## [PROBLEM TO SOLVE]
Throughout the records below, find each line holding "Expand" and copy it.

Collected data entries:

■ ■ ■ ■ ■ ■ ■

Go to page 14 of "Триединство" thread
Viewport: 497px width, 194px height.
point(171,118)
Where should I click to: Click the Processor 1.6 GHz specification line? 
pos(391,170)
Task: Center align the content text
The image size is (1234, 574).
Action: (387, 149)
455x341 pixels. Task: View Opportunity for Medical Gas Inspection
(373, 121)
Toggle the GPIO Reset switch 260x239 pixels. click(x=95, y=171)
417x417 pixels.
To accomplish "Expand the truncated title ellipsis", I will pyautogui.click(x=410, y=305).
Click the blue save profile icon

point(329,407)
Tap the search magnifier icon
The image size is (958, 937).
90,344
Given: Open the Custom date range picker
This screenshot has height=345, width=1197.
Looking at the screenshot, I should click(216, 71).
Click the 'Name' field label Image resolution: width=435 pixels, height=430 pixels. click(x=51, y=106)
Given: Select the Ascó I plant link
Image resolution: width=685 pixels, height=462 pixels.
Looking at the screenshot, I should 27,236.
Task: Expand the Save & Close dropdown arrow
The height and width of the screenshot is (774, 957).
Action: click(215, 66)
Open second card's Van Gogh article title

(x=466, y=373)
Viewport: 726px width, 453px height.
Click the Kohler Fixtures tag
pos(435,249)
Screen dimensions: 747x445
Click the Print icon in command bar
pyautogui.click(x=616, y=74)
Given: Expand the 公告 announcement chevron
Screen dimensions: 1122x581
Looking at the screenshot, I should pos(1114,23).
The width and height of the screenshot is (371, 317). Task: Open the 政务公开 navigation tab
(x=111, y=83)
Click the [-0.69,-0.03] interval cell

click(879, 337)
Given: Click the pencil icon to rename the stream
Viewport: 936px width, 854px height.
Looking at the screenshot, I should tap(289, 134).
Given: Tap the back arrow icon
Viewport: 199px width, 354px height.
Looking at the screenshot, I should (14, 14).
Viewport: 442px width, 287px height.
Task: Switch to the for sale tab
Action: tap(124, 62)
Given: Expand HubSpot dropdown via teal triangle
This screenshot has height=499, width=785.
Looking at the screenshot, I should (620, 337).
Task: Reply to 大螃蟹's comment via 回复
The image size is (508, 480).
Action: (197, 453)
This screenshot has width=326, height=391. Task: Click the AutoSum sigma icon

■ ■ ■ ■ ■ ■ ■

## [TASK ANSWER]
To accomplish "Expand the truncated title ellipsis", I will pyautogui.click(x=410, y=305).
Task: Expand the Save & Close dropdown arrow
Given: Expand the 公告 announcement chevron
Given: Expand HubSpot dropdown via teal triangle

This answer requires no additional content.